WASHINGTON - Well before the concrete blocks and double row of tall fences that ring the United States Capitol, National Guard troops with automatic weapons check vehicles.
They are under strict orders to take no chances.
The inauguration of former vice-president Joe Biden as the 46th president of the United States will take place amid the tightest security in living memory.
Referring to the storming of the US Capitol by a mob of Donald Trump supporters on Jan 6, Washington, DC Mayor Muriel Bowser told a press conference on Friday (Jan 15): "We saw white extremists storm the Capitol building who were trained and organised. We all have to think about a new posture."
That posture is to turn the heart of the Federal Government into a fortress, complete with militarised red and green zones - red for maximum restrictions.
"We continue to ask anyone who doesn't absolutely need to be out and about, or in those restricted areas, to avoid them," Mayor Bowser said.
So far, about 21,000 armed National Guard troops - the number may grow to 25,000 - have been deployed to lock down the capital ahead of the inauguration, which has been drastically reduced in size and scale because of the Covid-19 pandemic - and now the security concerns.
A large part of the historic National Mall is already closed. Some train Metro stations closed on Friday.

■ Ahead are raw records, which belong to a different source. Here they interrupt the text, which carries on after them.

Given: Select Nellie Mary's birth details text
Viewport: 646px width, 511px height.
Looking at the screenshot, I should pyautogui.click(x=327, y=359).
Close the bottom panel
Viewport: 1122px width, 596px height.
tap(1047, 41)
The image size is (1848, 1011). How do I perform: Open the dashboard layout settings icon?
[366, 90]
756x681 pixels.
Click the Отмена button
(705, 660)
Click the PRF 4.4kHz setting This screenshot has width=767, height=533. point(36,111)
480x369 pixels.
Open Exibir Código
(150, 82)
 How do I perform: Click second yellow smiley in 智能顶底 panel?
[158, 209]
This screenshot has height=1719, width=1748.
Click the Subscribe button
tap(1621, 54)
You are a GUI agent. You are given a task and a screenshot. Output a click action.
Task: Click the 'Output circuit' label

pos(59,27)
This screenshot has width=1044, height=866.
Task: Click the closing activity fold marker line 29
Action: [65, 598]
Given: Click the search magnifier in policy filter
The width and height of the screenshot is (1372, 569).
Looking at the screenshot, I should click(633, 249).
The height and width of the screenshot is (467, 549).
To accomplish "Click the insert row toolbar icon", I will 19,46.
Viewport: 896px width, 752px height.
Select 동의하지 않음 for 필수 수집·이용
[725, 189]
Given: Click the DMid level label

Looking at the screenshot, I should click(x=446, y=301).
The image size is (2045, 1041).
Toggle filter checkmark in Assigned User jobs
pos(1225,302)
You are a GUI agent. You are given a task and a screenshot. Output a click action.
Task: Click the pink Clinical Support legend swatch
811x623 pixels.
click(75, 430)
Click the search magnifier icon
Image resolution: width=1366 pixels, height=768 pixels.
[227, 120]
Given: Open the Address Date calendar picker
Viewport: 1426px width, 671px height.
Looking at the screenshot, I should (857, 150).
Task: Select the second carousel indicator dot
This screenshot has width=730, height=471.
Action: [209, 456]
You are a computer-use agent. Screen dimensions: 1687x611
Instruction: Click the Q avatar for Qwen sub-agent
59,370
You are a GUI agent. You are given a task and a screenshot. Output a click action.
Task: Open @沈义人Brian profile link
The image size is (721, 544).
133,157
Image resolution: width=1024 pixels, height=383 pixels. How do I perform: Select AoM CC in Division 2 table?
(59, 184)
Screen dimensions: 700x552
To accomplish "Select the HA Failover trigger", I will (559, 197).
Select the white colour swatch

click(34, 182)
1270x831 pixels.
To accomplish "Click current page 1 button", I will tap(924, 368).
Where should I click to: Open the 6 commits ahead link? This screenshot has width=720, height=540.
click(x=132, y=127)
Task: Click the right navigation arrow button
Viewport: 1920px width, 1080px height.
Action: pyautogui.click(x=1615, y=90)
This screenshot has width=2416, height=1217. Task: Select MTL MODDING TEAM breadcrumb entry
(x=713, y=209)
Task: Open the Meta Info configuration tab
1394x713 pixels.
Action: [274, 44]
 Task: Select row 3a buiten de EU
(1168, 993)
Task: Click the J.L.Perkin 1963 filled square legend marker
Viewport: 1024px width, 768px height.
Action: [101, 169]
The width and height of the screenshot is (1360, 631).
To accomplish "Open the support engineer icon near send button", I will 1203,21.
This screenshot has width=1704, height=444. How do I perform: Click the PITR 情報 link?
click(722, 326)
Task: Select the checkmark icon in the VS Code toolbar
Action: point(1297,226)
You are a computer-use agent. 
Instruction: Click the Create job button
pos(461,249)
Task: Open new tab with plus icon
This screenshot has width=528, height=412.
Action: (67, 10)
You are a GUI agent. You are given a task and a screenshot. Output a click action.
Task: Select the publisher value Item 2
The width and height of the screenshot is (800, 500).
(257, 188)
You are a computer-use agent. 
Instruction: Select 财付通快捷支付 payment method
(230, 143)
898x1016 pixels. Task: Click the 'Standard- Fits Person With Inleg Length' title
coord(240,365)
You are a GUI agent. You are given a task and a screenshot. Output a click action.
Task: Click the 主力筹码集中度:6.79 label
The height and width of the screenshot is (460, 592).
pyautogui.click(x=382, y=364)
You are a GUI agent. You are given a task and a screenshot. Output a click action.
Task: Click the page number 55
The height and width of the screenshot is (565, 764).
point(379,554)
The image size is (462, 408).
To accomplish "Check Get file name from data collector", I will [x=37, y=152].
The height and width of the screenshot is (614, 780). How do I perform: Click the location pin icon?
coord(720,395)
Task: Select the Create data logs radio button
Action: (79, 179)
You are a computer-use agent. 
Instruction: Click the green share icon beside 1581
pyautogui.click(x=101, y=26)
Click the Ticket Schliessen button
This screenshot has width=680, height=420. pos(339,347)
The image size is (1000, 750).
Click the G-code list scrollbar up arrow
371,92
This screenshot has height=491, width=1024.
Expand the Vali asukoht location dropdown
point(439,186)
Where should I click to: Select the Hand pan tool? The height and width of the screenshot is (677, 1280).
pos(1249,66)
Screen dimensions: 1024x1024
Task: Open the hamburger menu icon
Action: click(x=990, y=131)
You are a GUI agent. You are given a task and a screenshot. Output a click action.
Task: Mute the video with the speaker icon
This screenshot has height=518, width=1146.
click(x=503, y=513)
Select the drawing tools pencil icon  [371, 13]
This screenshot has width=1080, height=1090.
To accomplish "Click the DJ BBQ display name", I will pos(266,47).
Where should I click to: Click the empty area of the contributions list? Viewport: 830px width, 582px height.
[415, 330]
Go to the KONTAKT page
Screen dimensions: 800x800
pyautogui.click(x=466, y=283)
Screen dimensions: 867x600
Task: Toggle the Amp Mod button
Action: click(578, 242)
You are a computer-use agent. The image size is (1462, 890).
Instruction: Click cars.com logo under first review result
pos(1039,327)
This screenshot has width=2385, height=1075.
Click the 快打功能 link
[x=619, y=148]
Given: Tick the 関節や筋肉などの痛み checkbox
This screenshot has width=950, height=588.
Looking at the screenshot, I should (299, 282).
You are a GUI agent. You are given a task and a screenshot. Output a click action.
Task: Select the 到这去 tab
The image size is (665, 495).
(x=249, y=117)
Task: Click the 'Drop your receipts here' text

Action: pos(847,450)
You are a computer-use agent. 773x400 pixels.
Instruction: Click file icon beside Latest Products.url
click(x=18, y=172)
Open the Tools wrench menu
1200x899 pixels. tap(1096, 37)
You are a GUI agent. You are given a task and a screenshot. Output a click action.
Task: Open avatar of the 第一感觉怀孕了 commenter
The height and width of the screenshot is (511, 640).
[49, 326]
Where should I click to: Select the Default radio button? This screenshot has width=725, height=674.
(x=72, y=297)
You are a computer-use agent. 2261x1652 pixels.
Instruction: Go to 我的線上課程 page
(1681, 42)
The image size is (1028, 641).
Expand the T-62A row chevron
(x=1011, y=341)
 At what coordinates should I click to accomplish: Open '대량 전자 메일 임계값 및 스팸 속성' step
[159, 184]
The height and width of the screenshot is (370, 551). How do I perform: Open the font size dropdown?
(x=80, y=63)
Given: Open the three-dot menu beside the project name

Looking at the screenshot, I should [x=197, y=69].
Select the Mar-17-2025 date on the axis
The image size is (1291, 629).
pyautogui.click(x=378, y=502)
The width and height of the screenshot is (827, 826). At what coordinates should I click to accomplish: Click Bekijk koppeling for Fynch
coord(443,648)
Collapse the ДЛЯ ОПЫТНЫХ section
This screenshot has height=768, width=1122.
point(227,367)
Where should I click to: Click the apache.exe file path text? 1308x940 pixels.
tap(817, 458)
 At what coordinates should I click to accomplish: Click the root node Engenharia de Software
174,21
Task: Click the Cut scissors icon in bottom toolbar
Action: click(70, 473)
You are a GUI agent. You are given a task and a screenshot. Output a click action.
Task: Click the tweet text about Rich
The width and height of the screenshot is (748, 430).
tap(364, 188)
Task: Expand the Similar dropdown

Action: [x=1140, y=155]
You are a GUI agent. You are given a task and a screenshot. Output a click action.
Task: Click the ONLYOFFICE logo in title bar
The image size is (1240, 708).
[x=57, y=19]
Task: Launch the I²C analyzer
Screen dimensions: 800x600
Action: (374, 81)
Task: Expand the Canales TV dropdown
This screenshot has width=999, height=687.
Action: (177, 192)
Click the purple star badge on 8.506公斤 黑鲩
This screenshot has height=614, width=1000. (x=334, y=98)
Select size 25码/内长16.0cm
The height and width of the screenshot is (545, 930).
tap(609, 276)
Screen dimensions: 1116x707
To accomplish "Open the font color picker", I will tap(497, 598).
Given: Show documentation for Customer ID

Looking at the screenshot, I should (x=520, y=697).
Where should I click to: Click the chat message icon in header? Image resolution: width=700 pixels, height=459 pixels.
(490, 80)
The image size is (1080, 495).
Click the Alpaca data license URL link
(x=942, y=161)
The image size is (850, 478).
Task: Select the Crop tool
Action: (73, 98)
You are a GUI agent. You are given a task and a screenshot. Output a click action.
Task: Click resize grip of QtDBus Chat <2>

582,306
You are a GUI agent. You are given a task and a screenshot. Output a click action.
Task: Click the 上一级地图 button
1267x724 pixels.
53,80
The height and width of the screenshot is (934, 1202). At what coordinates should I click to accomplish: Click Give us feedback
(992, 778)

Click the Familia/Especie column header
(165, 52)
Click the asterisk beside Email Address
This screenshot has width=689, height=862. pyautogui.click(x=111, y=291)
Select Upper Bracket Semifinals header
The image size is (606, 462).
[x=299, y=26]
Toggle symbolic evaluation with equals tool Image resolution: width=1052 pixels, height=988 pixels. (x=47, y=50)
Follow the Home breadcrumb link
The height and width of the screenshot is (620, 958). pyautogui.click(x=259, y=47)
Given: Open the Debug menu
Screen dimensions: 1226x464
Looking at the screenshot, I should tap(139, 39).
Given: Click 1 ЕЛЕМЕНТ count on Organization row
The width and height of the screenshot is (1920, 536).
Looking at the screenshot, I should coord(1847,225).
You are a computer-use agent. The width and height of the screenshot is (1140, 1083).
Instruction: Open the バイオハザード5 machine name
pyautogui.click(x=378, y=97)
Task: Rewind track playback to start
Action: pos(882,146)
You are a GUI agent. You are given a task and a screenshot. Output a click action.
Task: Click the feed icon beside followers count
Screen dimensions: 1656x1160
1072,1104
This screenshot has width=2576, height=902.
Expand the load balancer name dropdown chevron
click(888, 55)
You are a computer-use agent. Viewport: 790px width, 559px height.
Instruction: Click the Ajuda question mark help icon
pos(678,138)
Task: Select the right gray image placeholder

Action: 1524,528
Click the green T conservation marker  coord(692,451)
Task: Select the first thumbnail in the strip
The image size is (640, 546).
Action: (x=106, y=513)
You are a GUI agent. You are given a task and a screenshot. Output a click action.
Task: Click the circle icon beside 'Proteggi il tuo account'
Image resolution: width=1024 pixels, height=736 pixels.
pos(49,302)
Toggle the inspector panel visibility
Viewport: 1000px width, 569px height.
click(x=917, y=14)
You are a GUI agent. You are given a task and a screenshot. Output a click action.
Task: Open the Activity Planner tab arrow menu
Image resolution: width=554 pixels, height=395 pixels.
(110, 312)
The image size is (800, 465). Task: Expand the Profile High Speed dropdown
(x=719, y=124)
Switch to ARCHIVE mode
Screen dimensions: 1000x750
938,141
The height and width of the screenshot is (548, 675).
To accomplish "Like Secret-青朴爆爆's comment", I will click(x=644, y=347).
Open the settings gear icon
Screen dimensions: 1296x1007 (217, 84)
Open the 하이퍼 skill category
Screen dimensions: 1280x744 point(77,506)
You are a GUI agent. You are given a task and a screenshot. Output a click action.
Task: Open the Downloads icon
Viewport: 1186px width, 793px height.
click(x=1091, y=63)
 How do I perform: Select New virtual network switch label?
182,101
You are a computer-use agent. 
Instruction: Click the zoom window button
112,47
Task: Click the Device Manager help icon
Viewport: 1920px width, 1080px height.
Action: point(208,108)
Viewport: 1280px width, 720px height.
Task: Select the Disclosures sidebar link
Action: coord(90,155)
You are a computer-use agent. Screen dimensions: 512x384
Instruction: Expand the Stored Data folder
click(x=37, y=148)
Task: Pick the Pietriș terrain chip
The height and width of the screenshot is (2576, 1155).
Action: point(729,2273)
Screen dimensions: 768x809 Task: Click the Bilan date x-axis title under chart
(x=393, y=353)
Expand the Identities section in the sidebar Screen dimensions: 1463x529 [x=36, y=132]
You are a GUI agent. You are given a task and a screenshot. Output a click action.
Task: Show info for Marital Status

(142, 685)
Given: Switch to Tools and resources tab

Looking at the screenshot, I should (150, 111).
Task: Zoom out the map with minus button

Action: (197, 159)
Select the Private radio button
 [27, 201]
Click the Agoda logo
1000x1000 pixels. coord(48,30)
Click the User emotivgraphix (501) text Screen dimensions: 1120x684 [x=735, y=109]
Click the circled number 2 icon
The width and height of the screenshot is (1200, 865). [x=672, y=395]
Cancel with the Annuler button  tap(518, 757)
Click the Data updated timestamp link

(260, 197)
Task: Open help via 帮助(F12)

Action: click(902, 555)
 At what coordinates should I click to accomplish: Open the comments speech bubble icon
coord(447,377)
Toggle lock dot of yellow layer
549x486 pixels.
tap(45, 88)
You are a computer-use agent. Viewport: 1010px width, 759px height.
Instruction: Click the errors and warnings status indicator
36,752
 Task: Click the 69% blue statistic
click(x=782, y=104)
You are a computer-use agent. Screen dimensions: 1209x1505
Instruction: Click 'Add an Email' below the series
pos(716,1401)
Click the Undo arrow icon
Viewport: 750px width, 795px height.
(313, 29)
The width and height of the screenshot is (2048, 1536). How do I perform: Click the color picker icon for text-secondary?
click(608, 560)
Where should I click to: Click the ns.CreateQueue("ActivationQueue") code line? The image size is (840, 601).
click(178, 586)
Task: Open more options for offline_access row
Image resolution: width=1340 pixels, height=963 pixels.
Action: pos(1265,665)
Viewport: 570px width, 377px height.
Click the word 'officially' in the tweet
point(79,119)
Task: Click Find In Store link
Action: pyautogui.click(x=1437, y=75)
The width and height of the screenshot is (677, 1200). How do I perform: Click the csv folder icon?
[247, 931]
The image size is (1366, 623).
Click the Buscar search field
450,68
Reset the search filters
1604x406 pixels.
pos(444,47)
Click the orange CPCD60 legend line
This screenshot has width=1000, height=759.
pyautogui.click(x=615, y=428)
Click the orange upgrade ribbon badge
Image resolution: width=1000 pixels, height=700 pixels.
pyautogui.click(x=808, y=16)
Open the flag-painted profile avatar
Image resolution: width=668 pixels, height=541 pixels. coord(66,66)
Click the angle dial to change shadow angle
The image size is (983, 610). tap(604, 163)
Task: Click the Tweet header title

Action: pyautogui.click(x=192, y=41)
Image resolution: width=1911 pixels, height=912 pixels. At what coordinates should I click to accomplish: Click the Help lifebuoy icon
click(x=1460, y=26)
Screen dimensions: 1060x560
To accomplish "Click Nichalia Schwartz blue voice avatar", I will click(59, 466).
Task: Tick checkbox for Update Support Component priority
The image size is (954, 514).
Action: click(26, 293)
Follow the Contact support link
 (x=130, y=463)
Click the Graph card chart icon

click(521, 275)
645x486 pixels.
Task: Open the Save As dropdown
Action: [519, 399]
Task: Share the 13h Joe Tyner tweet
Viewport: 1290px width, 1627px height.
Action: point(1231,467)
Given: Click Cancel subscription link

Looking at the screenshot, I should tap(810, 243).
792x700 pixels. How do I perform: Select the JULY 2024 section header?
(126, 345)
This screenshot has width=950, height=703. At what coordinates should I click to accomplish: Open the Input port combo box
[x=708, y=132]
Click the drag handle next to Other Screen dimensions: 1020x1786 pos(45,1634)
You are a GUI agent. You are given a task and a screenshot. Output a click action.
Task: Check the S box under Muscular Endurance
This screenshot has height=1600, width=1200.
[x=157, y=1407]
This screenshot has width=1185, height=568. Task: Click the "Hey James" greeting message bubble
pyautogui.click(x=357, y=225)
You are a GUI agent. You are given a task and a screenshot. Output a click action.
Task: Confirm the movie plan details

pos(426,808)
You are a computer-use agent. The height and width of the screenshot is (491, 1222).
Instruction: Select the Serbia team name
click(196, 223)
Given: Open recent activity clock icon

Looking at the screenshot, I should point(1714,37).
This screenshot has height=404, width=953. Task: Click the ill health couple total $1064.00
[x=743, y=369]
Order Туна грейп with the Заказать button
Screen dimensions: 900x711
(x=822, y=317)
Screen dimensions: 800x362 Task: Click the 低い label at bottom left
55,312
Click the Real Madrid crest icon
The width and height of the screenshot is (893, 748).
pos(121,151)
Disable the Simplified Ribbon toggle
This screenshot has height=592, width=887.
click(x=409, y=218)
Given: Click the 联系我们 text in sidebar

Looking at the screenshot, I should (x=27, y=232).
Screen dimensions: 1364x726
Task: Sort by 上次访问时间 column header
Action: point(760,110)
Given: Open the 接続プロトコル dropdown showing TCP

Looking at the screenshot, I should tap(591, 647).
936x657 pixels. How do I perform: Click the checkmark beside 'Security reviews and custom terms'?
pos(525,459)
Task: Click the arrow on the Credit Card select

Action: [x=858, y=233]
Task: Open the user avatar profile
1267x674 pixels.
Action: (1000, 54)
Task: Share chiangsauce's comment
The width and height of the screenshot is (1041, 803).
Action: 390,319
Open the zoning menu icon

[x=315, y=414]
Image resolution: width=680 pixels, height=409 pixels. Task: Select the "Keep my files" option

Across the country too, from Phoenix, Arizona in the south-west to Lansing, Michigan in the north-east, tall chain link fences have been erected around state Capitols.
The Federal Bureau of Investigation (FBI) has warned law enforcement agencies of planned rallies at all 50 state capitols as well as in Washington, DC on Sunday through to the inauguration next Wednesday.
Many of these will be armed protests. Michigan Governor Gretchen Whitmer, herself the target recently of a kidnap and murder plot by a group of white supremacists, foiled by the FBI, has activated the Michigan National Guard to help with security.
Law enforcement agencies are beefing up airport security and vetting airline passenger lists, as right-wing groups emboldened by the storming of the US Capitol answer calls to travel for protests. Some are planning to turn up armed.
The Transportation Security Administration (TSA) is increasing the number of federal marshals on flights and explosive-detection dogs at airports, the New York Times reported.
And security experts are warning that the violent storming of the Capitol by Trump supporters may be just the beginning of more conflict, and well beyond next week.
"Massive quantities of weapons have been exchanging hands on public forums and in response to a prospective insurrection," security analyst Malcolm Nance told a Congressional hearing on Wednesday.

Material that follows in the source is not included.